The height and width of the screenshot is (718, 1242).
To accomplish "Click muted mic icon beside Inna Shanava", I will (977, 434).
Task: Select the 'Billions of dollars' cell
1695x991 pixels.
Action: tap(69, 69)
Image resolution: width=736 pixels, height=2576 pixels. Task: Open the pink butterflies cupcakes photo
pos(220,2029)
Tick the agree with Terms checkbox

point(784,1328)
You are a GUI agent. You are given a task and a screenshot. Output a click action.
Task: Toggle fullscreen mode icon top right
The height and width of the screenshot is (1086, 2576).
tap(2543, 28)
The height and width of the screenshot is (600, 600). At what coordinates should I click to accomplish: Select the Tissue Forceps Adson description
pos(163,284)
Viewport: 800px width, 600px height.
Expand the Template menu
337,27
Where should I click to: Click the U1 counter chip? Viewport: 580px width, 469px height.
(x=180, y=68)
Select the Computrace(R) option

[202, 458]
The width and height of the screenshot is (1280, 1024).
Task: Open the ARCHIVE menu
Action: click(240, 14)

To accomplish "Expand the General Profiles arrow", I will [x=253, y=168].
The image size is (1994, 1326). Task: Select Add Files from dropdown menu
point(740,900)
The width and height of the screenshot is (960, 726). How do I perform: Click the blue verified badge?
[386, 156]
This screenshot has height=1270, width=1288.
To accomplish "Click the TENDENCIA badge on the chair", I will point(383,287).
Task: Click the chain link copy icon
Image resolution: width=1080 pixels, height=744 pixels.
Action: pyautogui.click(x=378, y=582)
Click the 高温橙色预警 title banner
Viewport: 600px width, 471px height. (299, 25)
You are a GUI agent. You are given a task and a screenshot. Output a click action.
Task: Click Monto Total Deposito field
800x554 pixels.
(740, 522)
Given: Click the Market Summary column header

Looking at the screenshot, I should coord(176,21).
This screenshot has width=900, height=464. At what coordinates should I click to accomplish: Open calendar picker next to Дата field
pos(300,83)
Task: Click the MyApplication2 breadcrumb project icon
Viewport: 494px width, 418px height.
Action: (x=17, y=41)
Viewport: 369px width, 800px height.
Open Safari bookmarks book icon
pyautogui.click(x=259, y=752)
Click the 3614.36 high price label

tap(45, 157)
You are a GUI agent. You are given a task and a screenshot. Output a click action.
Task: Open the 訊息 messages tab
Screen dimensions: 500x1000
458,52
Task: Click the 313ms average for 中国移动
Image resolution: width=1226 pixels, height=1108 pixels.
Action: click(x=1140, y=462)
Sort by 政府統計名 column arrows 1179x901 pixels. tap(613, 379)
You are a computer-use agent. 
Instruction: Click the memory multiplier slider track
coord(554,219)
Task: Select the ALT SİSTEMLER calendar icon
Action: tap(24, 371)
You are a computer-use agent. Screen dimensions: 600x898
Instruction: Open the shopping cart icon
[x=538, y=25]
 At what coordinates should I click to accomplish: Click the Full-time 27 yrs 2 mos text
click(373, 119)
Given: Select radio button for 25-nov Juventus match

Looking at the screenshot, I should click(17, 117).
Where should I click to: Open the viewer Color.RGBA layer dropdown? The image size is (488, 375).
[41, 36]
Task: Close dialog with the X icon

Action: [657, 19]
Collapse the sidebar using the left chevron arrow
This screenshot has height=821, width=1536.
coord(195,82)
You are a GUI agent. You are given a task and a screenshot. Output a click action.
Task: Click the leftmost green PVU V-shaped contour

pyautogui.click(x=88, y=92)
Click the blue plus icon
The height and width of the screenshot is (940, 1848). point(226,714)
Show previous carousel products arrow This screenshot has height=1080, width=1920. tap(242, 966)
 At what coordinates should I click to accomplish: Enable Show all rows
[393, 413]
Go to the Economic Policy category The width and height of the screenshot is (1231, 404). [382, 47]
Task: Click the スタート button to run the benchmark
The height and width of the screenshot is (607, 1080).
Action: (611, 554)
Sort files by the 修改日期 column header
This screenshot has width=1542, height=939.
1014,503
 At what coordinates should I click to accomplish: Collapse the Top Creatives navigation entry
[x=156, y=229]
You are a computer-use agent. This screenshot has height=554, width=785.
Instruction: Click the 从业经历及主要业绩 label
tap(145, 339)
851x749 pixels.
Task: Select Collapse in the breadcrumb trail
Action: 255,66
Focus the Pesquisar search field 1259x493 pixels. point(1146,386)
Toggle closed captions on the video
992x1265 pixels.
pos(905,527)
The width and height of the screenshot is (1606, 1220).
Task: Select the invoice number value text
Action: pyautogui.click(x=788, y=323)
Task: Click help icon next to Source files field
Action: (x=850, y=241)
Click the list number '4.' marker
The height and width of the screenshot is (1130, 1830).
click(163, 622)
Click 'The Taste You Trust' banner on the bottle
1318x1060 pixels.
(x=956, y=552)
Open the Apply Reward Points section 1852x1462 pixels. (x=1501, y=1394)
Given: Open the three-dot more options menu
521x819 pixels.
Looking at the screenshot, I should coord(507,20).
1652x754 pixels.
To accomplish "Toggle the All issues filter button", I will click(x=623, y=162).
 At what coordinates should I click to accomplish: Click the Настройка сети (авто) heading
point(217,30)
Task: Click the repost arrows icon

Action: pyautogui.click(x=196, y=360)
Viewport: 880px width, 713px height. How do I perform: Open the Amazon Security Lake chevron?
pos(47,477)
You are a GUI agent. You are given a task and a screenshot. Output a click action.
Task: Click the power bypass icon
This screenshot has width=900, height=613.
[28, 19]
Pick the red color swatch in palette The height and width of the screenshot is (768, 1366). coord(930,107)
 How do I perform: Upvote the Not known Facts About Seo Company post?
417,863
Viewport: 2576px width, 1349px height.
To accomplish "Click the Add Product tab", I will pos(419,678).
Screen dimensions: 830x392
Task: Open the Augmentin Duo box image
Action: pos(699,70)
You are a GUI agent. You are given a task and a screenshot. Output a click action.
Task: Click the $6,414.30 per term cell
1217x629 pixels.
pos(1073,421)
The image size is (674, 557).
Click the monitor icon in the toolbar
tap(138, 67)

====

REQUIREMENT
Copy out the records above exactly and completely.

ANSWER SPACE
The height and width of the screenshot is (718, 1242).
To accomplish "Click muted mic icon beside Inna Shanava", I will (977, 434).
Task: Select the 'Billions of dollars' cell
1695x991 pixels.
Action: tap(69, 69)
Image resolution: width=736 pixels, height=2576 pixels. Task: Open the pink butterflies cupcakes photo
pos(220,2029)
Tick the agree with Terms checkbox

point(784,1328)
You are a GUI agent. You are given a task and a screenshot. Output a click action.
Task: Toggle fullscreen mode icon top right
The height and width of the screenshot is (1086, 2576).
tap(2543, 28)
The height and width of the screenshot is (600, 600). At what coordinates should I click to accomplish: Select the Tissue Forceps Adson description
pos(163,284)
Viewport: 800px width, 600px height.
Expand the Template menu
337,27
Where should I click to: Click the U1 counter chip? Viewport: 580px width, 469px height.
(x=180, y=68)
Select the Computrace(R) option

[202, 458]
The width and height of the screenshot is (1280, 1024).
Task: Open the ARCHIVE menu
Action: click(240, 14)

To accomplish "Expand the General Profiles arrow", I will [x=253, y=168].
The image size is (1994, 1326). Task: Select Add Files from dropdown menu
point(740,900)
The width and height of the screenshot is (960, 726). How do I perform: Click the blue verified badge?
[386, 156]
This screenshot has height=1270, width=1288.
To accomplish "Click the TENDENCIA badge on the chair", I will point(383,287).
Task: Click the chain link copy icon
Image resolution: width=1080 pixels, height=744 pixels.
Action: pyautogui.click(x=378, y=582)
Click the 高温橙色预警 title banner
Viewport: 600px width, 471px height. (299, 25)
You are a GUI agent. You are given a task and a screenshot. Output a click action.
Task: Click Monto Total Deposito field
800x554 pixels.
(740, 522)
Given: Click the Market Summary column header

Looking at the screenshot, I should coord(176,21).
This screenshot has width=900, height=464. At what coordinates should I click to accomplish: Open calendar picker next to Дата field
pos(300,83)
Task: Click the MyApplication2 breadcrumb project icon
Viewport: 494px width, 418px height.
Action: (x=17, y=41)
Viewport: 369px width, 800px height.
Open Safari bookmarks book icon
pyautogui.click(x=259, y=752)
Click the 3614.36 high price label

tap(45, 157)
You are a GUI agent. You are given a task and a screenshot. Output a click action.
Task: Open the 訊息 messages tab
Screen dimensions: 500x1000
458,52
Task: Click the 313ms average for 中国移动
Image resolution: width=1226 pixels, height=1108 pixels.
Action: click(x=1140, y=462)
Sort by 政府統計名 column arrows 1179x901 pixels. tap(613, 379)
You are a computer-use agent. 
Instruction: Click the memory multiplier slider track
coord(554,219)
Task: Select the ALT SİSTEMLER calendar icon
Action: tap(24, 371)
You are a computer-use agent. Screen dimensions: 600x898
Instruction: Open the shopping cart icon
[x=538, y=25]
 At what coordinates should I click to accomplish: Click the Full-time 27 yrs 2 mos text
click(373, 119)
Given: Select radio button for 25-nov Juventus match

Looking at the screenshot, I should click(17, 117).
Where should I click to: Open the viewer Color.RGBA layer dropdown? The image size is (488, 375).
[41, 36]
Task: Close dialog with the X icon

Action: [657, 19]
Collapse the sidebar using the left chevron arrow
This screenshot has height=821, width=1536.
coord(195,82)
You are a GUI agent. You are given a task and a screenshot. Output a click action.
Task: Click the leftmost green PVU V-shaped contour

pyautogui.click(x=88, y=92)
Click the blue plus icon
The height and width of the screenshot is (940, 1848). point(226,714)
Show previous carousel products arrow This screenshot has height=1080, width=1920. tap(242, 966)
 At what coordinates should I click to accomplish: Enable Show all rows
[393, 413]
Go to the Economic Policy category The width and height of the screenshot is (1231, 404). [382, 47]
Task: Click the スタート button to run the benchmark
The height and width of the screenshot is (607, 1080).
Action: (611, 554)
Sort files by the 修改日期 column header
This screenshot has width=1542, height=939.
1014,503
 At what coordinates should I click to accomplish: Collapse the Top Creatives navigation entry
[x=156, y=229]
You are a computer-use agent. This screenshot has height=554, width=785.
Instruction: Click the 从业经历及主要业绩 label
tap(145, 339)
851x749 pixels.
Task: Select Collapse in the breadcrumb trail
Action: 255,66
Focus the Pesquisar search field 1259x493 pixels. point(1146,386)
Toggle closed captions on the video
992x1265 pixels.
pos(905,527)
The width and height of the screenshot is (1606, 1220).
Task: Select the invoice number value text
Action: pyautogui.click(x=788, y=323)
Task: Click help icon next to Source files field
Action: (x=850, y=241)
Click the list number '4.' marker
The height and width of the screenshot is (1130, 1830).
click(163, 622)
Click 'The Taste You Trust' banner on the bottle
1318x1060 pixels.
(x=956, y=552)
Open the Apply Reward Points section 1852x1462 pixels. (x=1501, y=1394)
Given: Open the three-dot more options menu
521x819 pixels.
Looking at the screenshot, I should coord(507,20).
1652x754 pixels.
To accomplish "Toggle the All issues filter button", I will click(x=623, y=162).
 At what coordinates should I click to accomplish: Click the Настройка сети (авто) heading
point(217,30)
Task: Click the repost arrows icon

Action: pyautogui.click(x=196, y=360)
Viewport: 880px width, 713px height. How do I perform: Open the Amazon Security Lake chevron?
pos(47,477)
You are a GUI agent. You are given a task and a screenshot. Output a click action.
Task: Click the power bypass icon
This screenshot has width=900, height=613.
[28, 19]
Pick the red color swatch in palette The height and width of the screenshot is (768, 1366). coord(930,107)
 How do I perform: Upvote the Not known Facts About Seo Company post?
417,863
Viewport: 2576px width, 1349px height.
To accomplish "Click the Add Product tab", I will pos(419,678).
Screen dimensions: 830x392
Task: Open the Augmentin Duo box image
Action: pos(699,70)
You are a GUI agent. You are given a task and a screenshot. Output a click action.
Task: Click the $6,414.30 per term cell
1217x629 pixels.
pos(1073,421)
The image size is (674, 557).
Click the monitor icon in the toolbar
tap(138, 67)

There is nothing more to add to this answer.